▶ **Fragmento**:
⁂

A pesar de estas diferencias, concuerdo con Pocock en que hay algo "extrañamente incompleto" en la discusión sobre la libertad y la ciudadanía en los comienzos de la Inglaterra Estuardo en comparación con la Italia renacentista.94 Desde mi punto de vista, este estado incompleto deriva del hecho de que no se dice casi nada sobre la necesidad de que el cuerpo del pueblo cultive sus virtudes cívicas. La razón, sostendría, es que los escritores ingleses ya no toman a la polis o a la civitas como modelo de asociación civil, sino que piensan en el gobierno de estados territoriales de gran escala.

Dentro de tales comunidades, como explica Henry Parker, el cuerpo del pueblo se ve impedido por "la inmensidad de su propio volumen" de la posibilidad de actuar por sí mismo. Como resultado, es necesario "regular las mociones" de "un cuerpo tan complejo", y el mejor método de regulación, como han descubierto la mayoría de los países, es instituir asambleas representativas a las cuales el pueblo entrega sus derechos políticos para que sean ejercidos en su nombre.95 Se dice al pueblo de Inglaterra, en otras palabras, que ya no hay necesidad de que ejercite las cualidades de la ciudadanía activa. Continúan siendo hombres libres, se asegura, porque la Casa de los Comunes "es" (mediante la alquimia de la representación) el cuerpo del pueblo, de modo que puede decirse que el pueblo aún gobierna.96 No obstante, se les asigna ahora un rol político pasivo, demasiado familiar para nosotros desde nuestra frustrante experiencia de vivir bajo regímenes democráticos modernos.

Pocock termina preguntando generosamente sobre la dirección de mi investigación actual. Como debe haber quedado claro, he pasado a creer que entre los conceptos clave de la teoría política de la modernidad temprana que deben ser explorados más profundamente se encuentran los de libertad y representación, especialmente en relación con el ideal de la soberanía popular. Estos fueron los temas a los que me dediqué en mis conferencias Ford, sobre las cuales Pocock pregunta al final de su capítulo. Espero ahora profundizar mi comprensión del proceso por el cual los ideales de libertad cívica y autogobierno del Renacimiento fueron sustituidos por el concepto contradictorio de la democracia representativa en buena parte del mundo moderno.

VMientras escribía esta réplica a mis críticos, me he encontrado más de una vez reflexionando sobre la famosa pintura del Téméraire de Turner. Contra un sol poniente vemos un barco a vapor remolcando un viejo velero. Es una imagen embarazosamente trillada, pero no es de sorprender que aparezca revoloteando por mi cabeza. No se puede negar que Fundamentos es una embarcación muy antigua en relación a los estándares de los estudios contemporáneos. Y aunque aún permanece a flote, está indudablemente agujereada bajo la línea del agua en muchos lugares, como han señalado muy claramente los colaboradores de este volumen. Pero esto solo hace que les esté más agradecido por su disposición a escribir sobre mi libro, y por su generosidad al reconsiderar y comentar sus argumentos. Les agradezco a todos, en la elegante frase de Hobbes, por dedicar alguna atención a mis estudios.

⁂

▶ **Datos proporcionados**:
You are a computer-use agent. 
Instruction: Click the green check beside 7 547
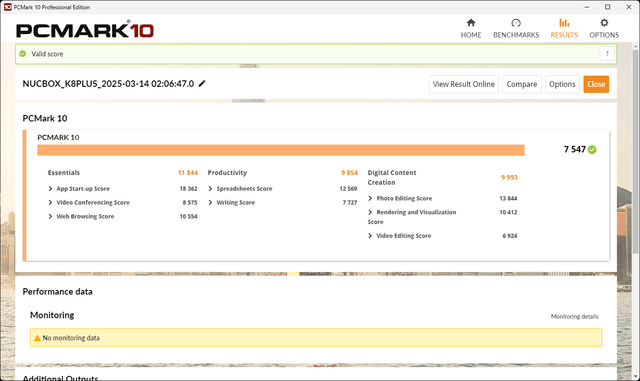pyautogui.click(x=592, y=149)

⁂

▶ **Consigna 1**:
Devuelve el pasaje del fragmento que va desde "VMientras escribía esta" hasta "a mis estudios.", sin dejar nada fuera.
▶ **Consigna 2**:
Indica si cada afirmación concuerda con el fragmento, respondiendo sí o no y citando literalmente las palabras que lo deciden: (a) Según Henry Parker, el cuerpo del pueblo no puede actuar por sí mismo a causa de la inmensidad de su propio volumen. (b) El autor discrepa de Pocock en que haya algo "extrañamente incompleto" en la discusión inglesa sobre la libertad y la ciudadanía. (c) En la pintura de Turner, un velero remolca un barco a vapor.

▶ **Resultado 1**:
VMientras escribía esta réplica a mis críticos, me he encontrado más de una vez reflexionando sobre la famosa pintura del Téméraire de Turner. Contra un sol poniente vemos un barco a vapor remolcando un viejo velero. Es una imagen embarazosamente trillada, pero no es de sorprender que aparezca revoloteando por mi cabeza. No se puede negar que Fundamentos es una embarcación muy antigua en relación a los estándares de los estudios contemporáneos. Y aunque aún permanece a flote, está indudablemente agujereada bajo la línea del agua en muchos lugares, como han señalado muy claramente los colaboradores de este volumen. Pero esto solo hace que les esté más agradecido por su disposición a escribir sobre mi libro, y por su generosidad al reconsiderar y comentar sus argumentos. Les agradezco a todos, en la elegante frase de Hobbes, por dedicar alguna atención a mis estudios.

▶ **Resultado 2**:
(a) Sí: «el cuerpo del pueblo se ve impedido por "la inmensidad de su propio volumen" de la posibilidad de actuar por sí mismo».
(b) No: «concuerdo con Pocock en que hay algo "extrañamente incompleto"».
(c) No: «vemos un barco a vapor remolcando un viejo velero».